In our last post we discussed how your tax bracket & rates are progressive and based on taxable income. Your taxable income places you within a certain tax bracket with a tax for income within that bracket. When you lower your taxable income you are also lowering your tax liability. That’s why we want to lower our taxable income (not your income).
Let’s clear up one thing first. This post is targeted primarily at those who are employees vs self employed or business owners. There are different opportunities to lower your taxable income for those that are self employed or business owners. I won’t be going over those but some of what we cover may apply.
So what is taxable income? Taxable income is any earned or unearned income minus any deductions or exemptions available for current tax year. Your earned income is the wages you receive from your job. Unearned income includes child support, some cancelled debts, or lottery winnings.
Pre-tax contributions
Retirement Contributions
A great strategy for lowering your taxable income (and preparing for retirement) is to maximize your retirement savings. If you have an employer sponsored 401K or 403b you can contribute up to $19,500, the limit for 2020. This contribution is considered pre-tax and lowers your taxable income. Note: you do pay taxes when you withdraw this money in retirement but it grows tax free.
If you do not have access to any of these employer-sponsored you should also consider contributing to a traditional IRA. The max contribution for an IRA is $6,000 for 2020 or $7,000 if 50 or older. You can contribute both to a Employee sponsored retirement plan and traditional IRA but take note of any changes to contribution limits because of this. See this IRS link for more details for contribution and deduction limit effects .
Another way of lowering taxable income is to contribute to a health savings account (HSA). These contributions are also considered pre tax and will lower your taxable income. Note that to contribute to an HSA you must have a high-deductible health plan. What you withdraw from this account is tax free as long as it is used for any eligible medical expenses . An HSA is owned by you and funds roll over. For 2020 HSA limits are $3,550 for the individual and $7,000 for family.
If you do not have a high deductible health plan it may not be the best plan for you. Another option that you can make pretax contributions to is a flexible savings account (FSA). An FSA is normally used for medical expenses but there are also FSAs for dependent care (If you care for a child or elderly family member) or limited FSA (specific to vision or dental). Unlike the HSA the FSA is employer managed and funds normally do not roll-over to the next year if unused unless the employer has the $500 carry over option for the account. If you don’t use it you’ll lose it. The limit for an FSA is $2,750 for 2020
Tax deductions
Finally a simple or complex way (depending on how you do it) to lower your taxable income is through tax deductions.
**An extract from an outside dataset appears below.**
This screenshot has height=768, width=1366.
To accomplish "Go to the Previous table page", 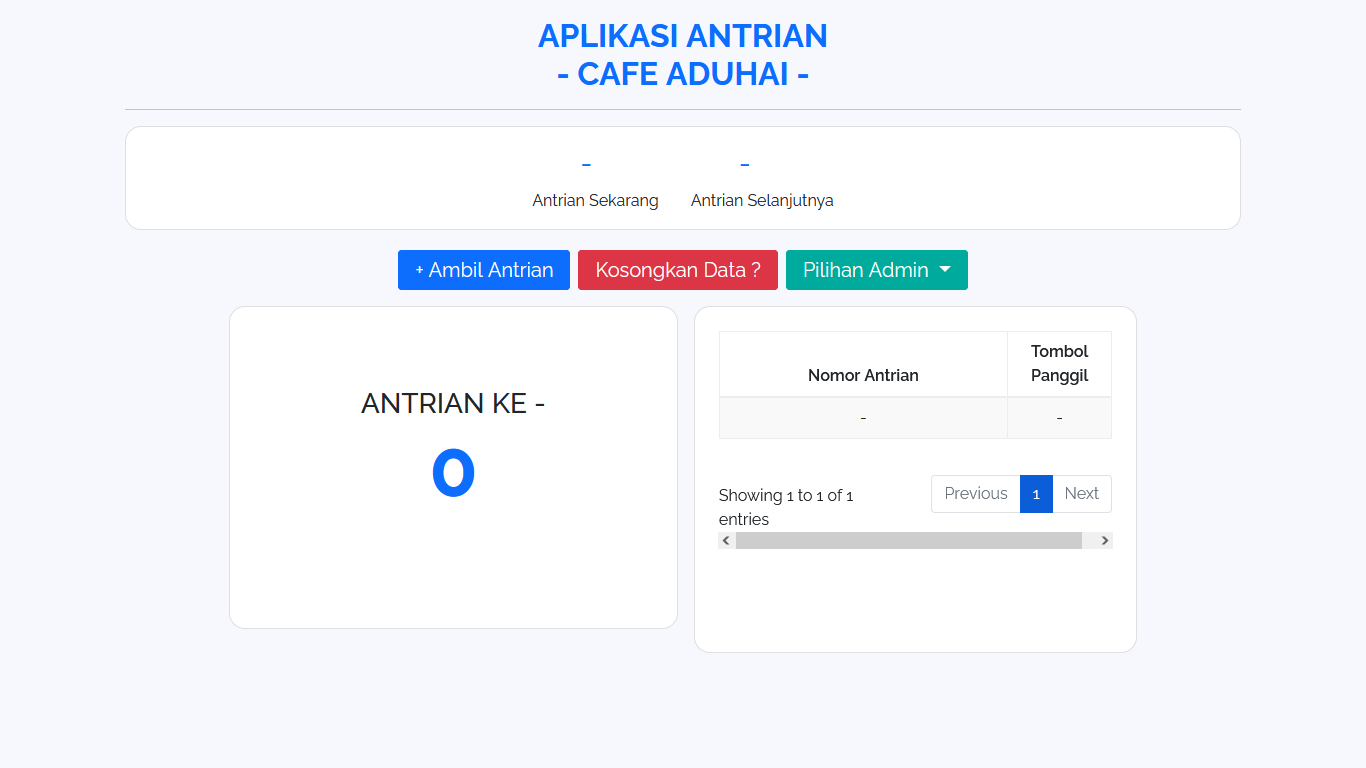I will coord(975,494).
A tax deduction is an expense that lowers your taxable income therefore your tax liability also.
The Simple Option: The Tax Cut and Job Act raised the standard deduction while at the same time lowering or taking away some itemized deductions. You have the option of taking the standard deduction or itemized. Most people will fall into the category of taking the standard deductions. It’s simple! All you have to do is to opt for the standard deduction when filing taxes. Note if you are 65 and older or legally blind you receive an additional deduction.
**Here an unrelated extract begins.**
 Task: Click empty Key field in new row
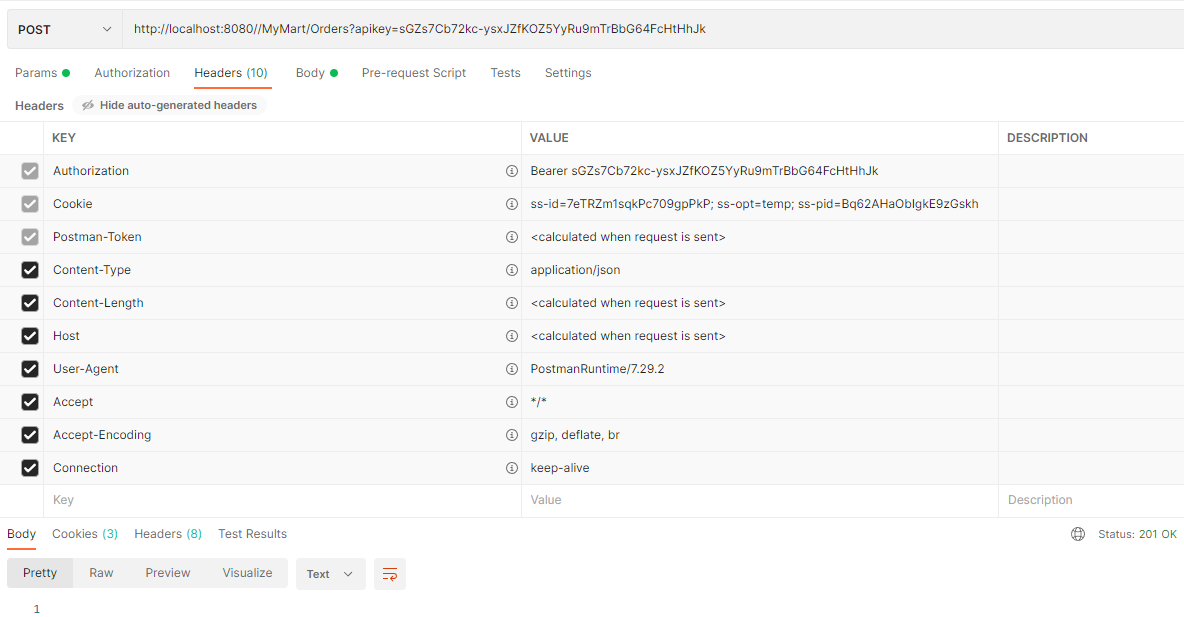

Tax Filing Status | 2019 Standard Deduction | 2020 Standard Deduction |
Married Filing Jointly | $24,400 | $24,800 |
Head of Household | $18,350 | $18,650 |
Single | $12,200 | $12,400 |
Married Filing Separately | $12,200 | $12,400 |
DATA SOURCE: IRS.
The Possibly Complex Option: An itemized deduction. This is where you track all of your deductible expenses throughout the year and itemize those expenses to lower your taxable income. This can be more involved but there are apps and software that can make this a little easier. If your itemized deductions are more than standard deduction it makes more sense to file taxes with itemized deductions.
So here’s your start on lowering your taxable income. This does not even take into consideration credits which would lower the actual amount of taxes you owe. We will have to get into that in another post.
How are you planning on lowering your taxable income in 2020?